SD Sewage Pumps Need New Generators

Stations due for backup generators: $17 million price tag

When the power went out all over our region last year, millions of gallons of raw sewage poured into the Pacific and San Diego Bay.

Now the city is having to spend big bucks to prevent a  re-run, if there's another blackout.

The sewage facility that broke down when electrical service failed -- Pump Station 64, located west of southbound Interstate 5 on the edge of Los Penasquitos Lagoon -- doesn't have an emergency backup generator.

City officials decided not to install one a decade ago.

The events of last Sep. 8 have since changed their minds

For several hours after the regional power outage, a 2.6 million-gallon tide of waste flooded through the lagoon and into the ocean at Torrey Pines State Beach, spreading for five miles in each direction.

The place has to be quarantined for several days.

To this day, beachgoers are still appalled.

"Well, it kind of grosses me out now, when I think about it," said Canadian tourist Lisa Davidson, interviewed Wednesday after a family walk on Torrey Pines State Beach.  "Yeah, it wouldn't have been beneficial if they
could've had something to take care of that before it happened."

But an emergency generator didn't seem indispensable when Pump Station 64 was upgraded more than ten years ago.

Now, at the urging of state and federal agencies including Homeland Security, the city is moving to buy two 2,000-kilowatt portable diesel generators for Station 64, two for Pump Station 1 -- from where nearly
a million gallons of sewage went into San Diego Bay -- and three more for other sewage facilities without emergency backup power.

Total cost of equipment, land and installation: nearly $17 million.

"That's a big hit," said University City resident Pieter Leeflang as he surveyed the Wednesday afternoon surf at Torrey Pines.  "They should've thought of that when they actually built the place.  A little prevention."

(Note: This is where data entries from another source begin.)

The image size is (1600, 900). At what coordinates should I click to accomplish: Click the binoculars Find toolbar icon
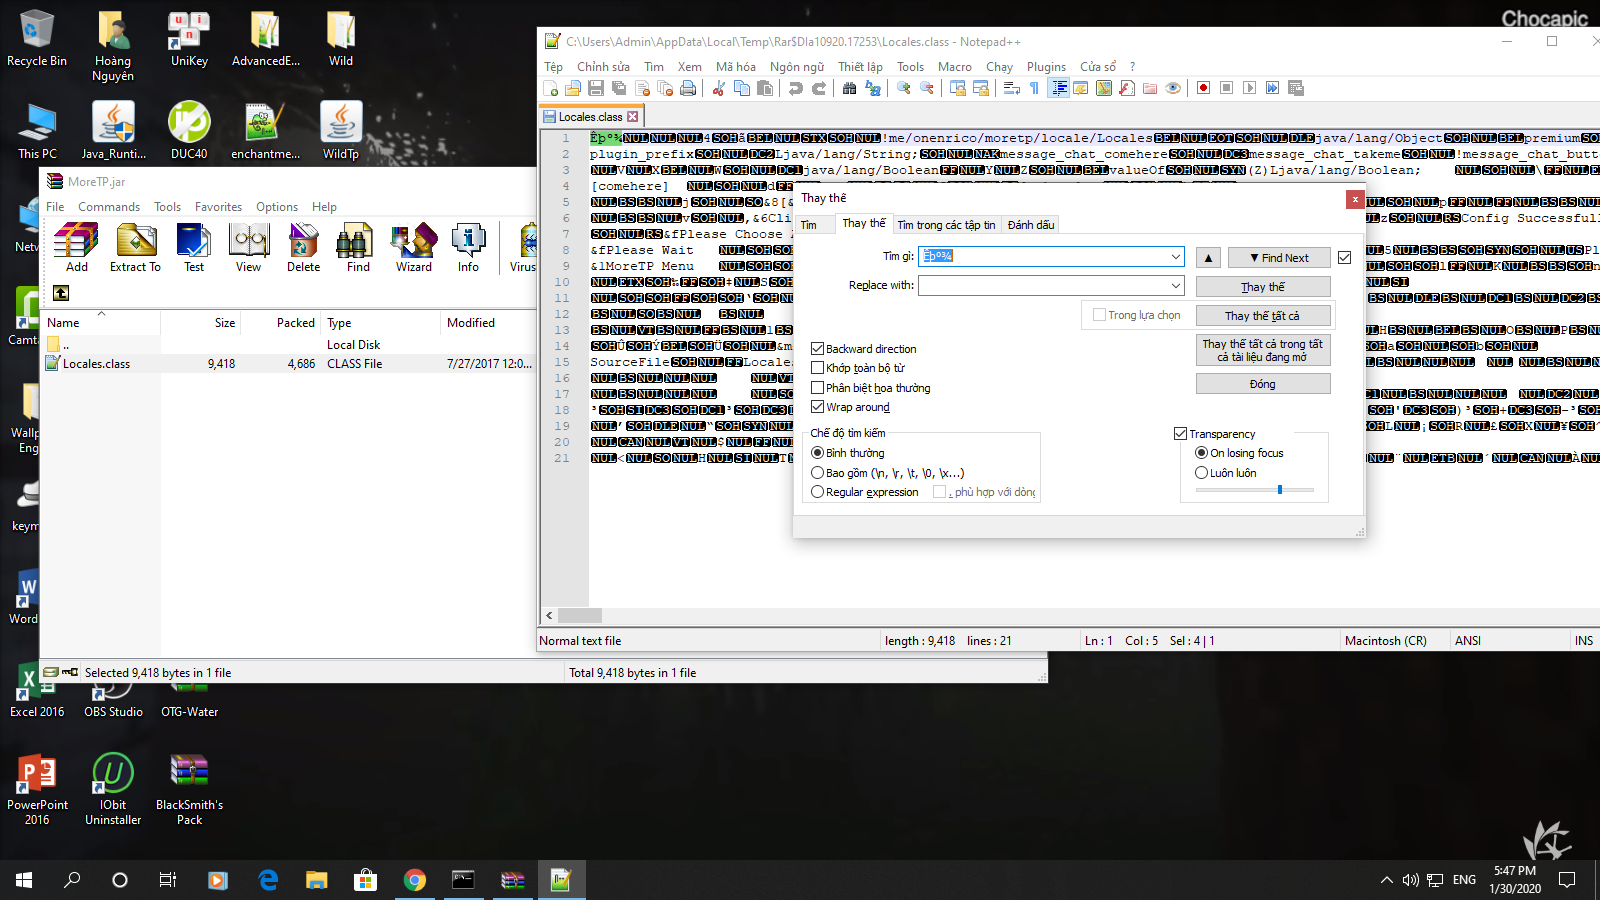(x=849, y=88)
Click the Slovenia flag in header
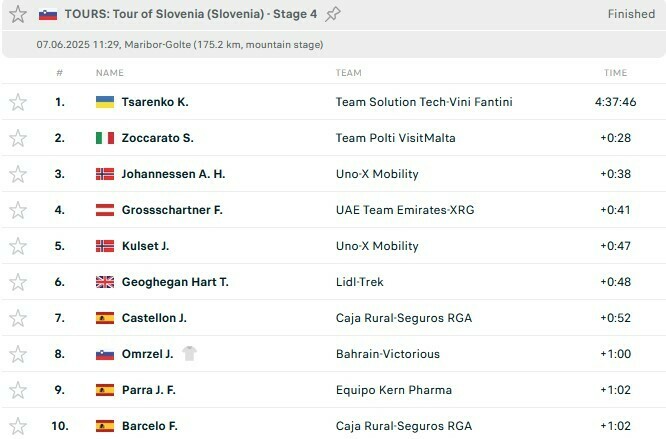 [x=48, y=14]
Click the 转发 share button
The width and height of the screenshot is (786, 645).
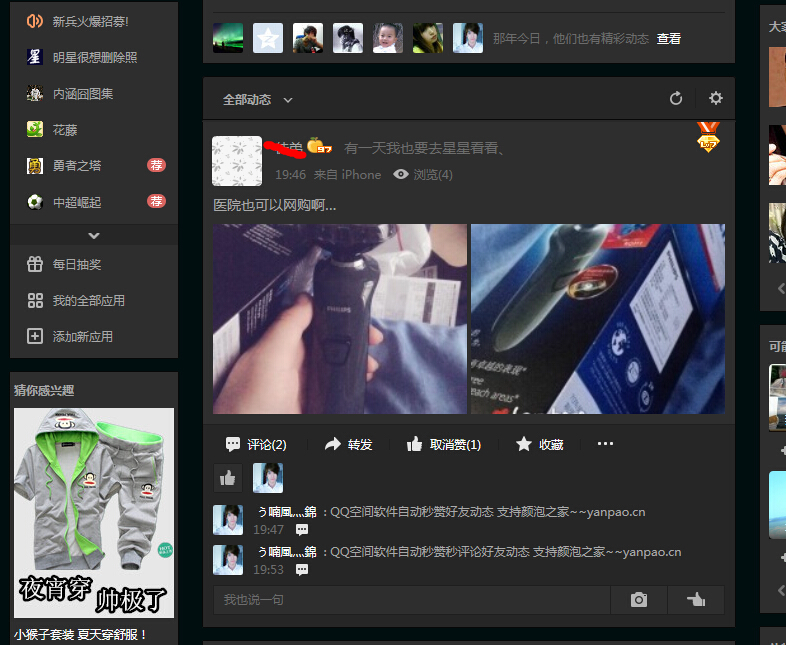pos(348,445)
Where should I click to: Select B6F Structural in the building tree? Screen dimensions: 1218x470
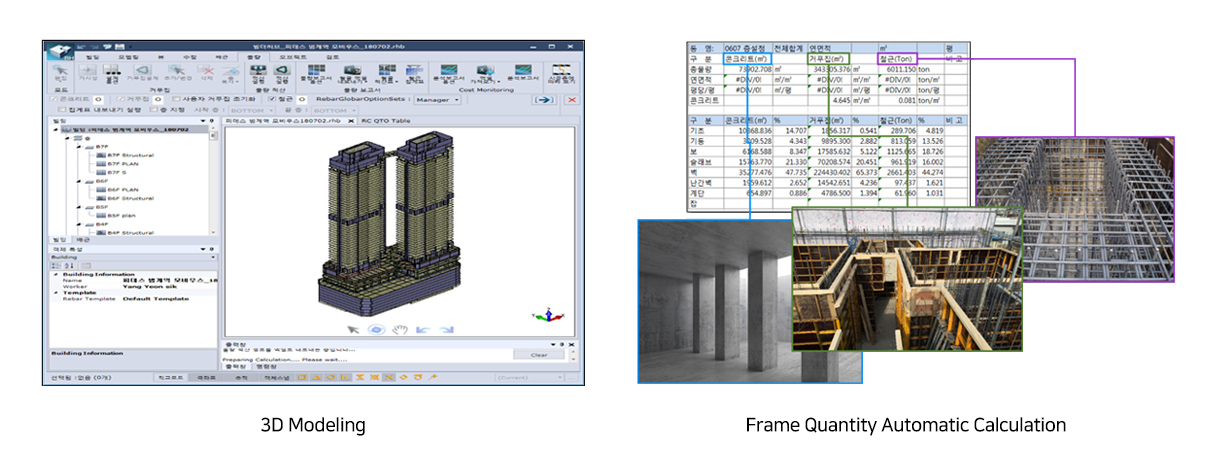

So the bill for a pound of cure is coming due, and Officials can only hope that city water and sewer ratepayers are in a forgiving mood.

"We can't go back in time," said Rancho Penasquitos resident Craig Thompson, sounding almost forgiving -- if not willing to forget.  "So all we can do is say, okay, who made the decision, do we want to get them in or out,
and what are we going to do going forward.  I think that's the right way to look at it."

And the $17 million price tag?

"Yeah," Thompson replied. "But it won't get cheaper."

According to a city staff report to the City Council's Natural Resources & Culture Committee, the generators are expected to arrive on-site by late-May.

The financing will come out of a city utilities reserve account. But the city may face millions of dollars in fines for water-quality violations.

As for the cause of the regional power blackout, the Federal Energy Regulatory Commission is expected to present findings sometime between April and the end of June.